İnsanın bağışıklık sistemi en etkili savunmasını ilk karşılaştığı grip virüsüne karşı oluşturur. Ancak gribe yol açan virüsler sürekli yapısal değişim geçirir. Virüsün yüzeyinde kısaca H ve N olarak bilinen iki ana antijen vardır. Antijen, vücuda girdiğinde bağışıklık sistemi tarafından antikor üretimine yol açan yabancı moleküllerdir.
1918'de genç yetişkinlerin ilk karşılaştığı virüs türü olan H3N8 daha sonra büyük salgına yol açan türden H1N1'den daha farklıydı ve onların bağışıklık sistemi esas olarak ilkine karşı hazırlık yaptı. Yaşlılar ise 1830'larda ortalıkta dolaşan H1 veya N1 antijeni ile tanışık olduğundan büyük salgından fazla etkilenmedi.
NEDEN İSPANYOL GRİBİ DENDİ?
H1N1 virüsünden kaynaklanan hastalığa, İspanyol gribi denmesinin sebebi ise ilk olarak İspanya'da görünmesi değildir. İspanya, I. Dünya Savaşı'na katılmadığından dolayı, savaşa katılan ülkelerde uygulanan sansürün İspanya'da uygulanmıyor olmasıydı. I. Dünya Savaşı sırasında hastalık tüm dünyayı kasıp kavururken, savaştaki ülkeler kamuoyunun salgından haberdar olmasını istemedikleri için sansür uygulamışlardı. Bu nedenle hastalık kamuoyu tarafından ilk olarak İspanya'da fark edilmiş ve bu nedenle Flu-Pandemik, İspanyol gribi adını aldı.
SALGINDAN EN ÇOK HANGİ ÜLKELER ETKİLENDİ?

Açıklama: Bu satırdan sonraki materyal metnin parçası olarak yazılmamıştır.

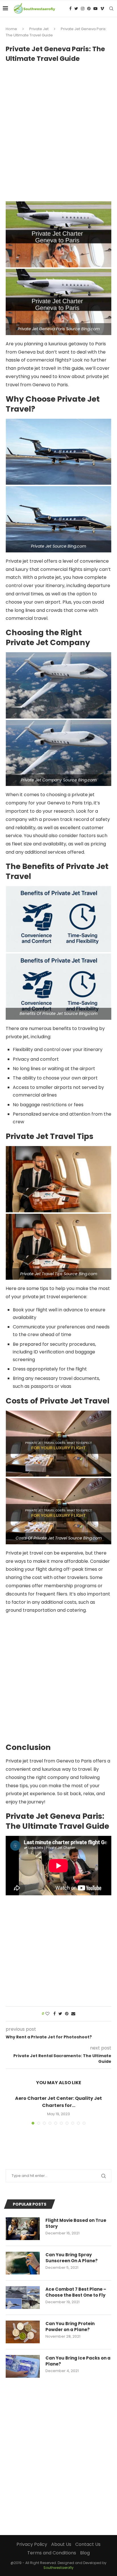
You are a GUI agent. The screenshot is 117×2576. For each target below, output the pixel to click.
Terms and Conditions (51, 2553)
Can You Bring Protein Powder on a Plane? (70, 2327)
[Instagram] (82, 8)
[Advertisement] (58, 129)
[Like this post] (47, 2014)
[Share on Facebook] (54, 2014)
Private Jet (39, 29)
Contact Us (88, 2544)
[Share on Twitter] (60, 2014)
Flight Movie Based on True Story (75, 2223)
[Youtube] (95, 8)
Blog (85, 2553)
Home (11, 29)
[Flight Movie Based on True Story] (23, 2228)
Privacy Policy (31, 2544)
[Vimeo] (102, 8)
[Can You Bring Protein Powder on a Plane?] (23, 2332)
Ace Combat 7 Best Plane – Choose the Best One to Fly (75, 2292)
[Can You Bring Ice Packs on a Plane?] (23, 2366)
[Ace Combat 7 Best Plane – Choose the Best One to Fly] (23, 2297)
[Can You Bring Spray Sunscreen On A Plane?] (23, 2263)
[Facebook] (70, 8)
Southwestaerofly (58, 2567)
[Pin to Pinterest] (66, 2014)
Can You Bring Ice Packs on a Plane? (77, 2361)
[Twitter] (76, 8)
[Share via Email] (73, 2014)
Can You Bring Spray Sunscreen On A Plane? (71, 2258)
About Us (61, 2544)
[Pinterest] (89, 8)
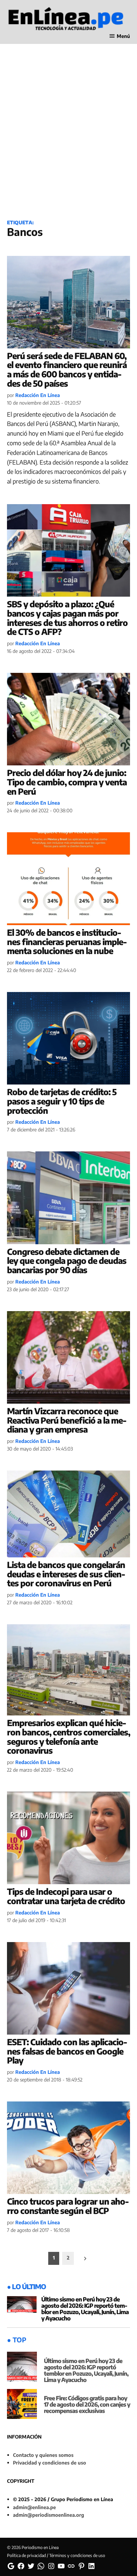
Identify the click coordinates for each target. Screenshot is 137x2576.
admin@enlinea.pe (34, 2507)
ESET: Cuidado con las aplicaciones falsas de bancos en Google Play (67, 2051)
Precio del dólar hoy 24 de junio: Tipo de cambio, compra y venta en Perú (67, 781)
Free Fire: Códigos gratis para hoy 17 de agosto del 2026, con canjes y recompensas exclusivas (87, 2404)
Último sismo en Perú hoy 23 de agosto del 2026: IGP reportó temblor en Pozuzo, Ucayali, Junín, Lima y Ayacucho (85, 2308)
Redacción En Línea (37, 395)
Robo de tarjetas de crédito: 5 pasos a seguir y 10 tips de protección (61, 1101)
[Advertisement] (68, 139)
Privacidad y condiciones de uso (49, 2463)
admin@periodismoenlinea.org (48, 2515)
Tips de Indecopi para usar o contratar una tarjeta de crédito (66, 1896)
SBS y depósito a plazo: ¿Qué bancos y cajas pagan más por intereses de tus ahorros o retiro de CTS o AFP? (67, 618)
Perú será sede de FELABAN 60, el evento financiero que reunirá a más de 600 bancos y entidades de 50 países (67, 369)
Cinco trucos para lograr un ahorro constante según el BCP (68, 2206)
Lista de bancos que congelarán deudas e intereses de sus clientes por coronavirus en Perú (66, 1573)
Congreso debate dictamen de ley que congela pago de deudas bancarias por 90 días (66, 1260)
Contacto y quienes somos (43, 2455)
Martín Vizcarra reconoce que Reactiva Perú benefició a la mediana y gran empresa (67, 1420)
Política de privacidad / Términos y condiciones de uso (56, 2555)
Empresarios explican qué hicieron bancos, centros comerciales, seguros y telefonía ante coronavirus (68, 1736)
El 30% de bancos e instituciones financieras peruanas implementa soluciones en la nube (67, 941)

Dünya çapında yayılan bu hastalıktan en fazla ölenler Asya ve Afrika'daydı. Asya'daki bir hastanın ölüm ihtimali Avrupa'dakinin 30 katıydı. Ancak kıtaların kendi içinde de önemli farklılıklar görülüyordu. Asyalı bir hastanın hayatta kalma ihtimali, Avrupalı bir hastanın hayatta kalma ihtimalinin 30'da 1 i kadardı. Avrupa içinde de ülkeler arasında çok ciddi farklar vardı. Danimarka'da nüfusun yüzde 0,4'ü hastalık sonucu yaşamını yitirirken, Macaristan'da bu oran üç katına çıkıyordu.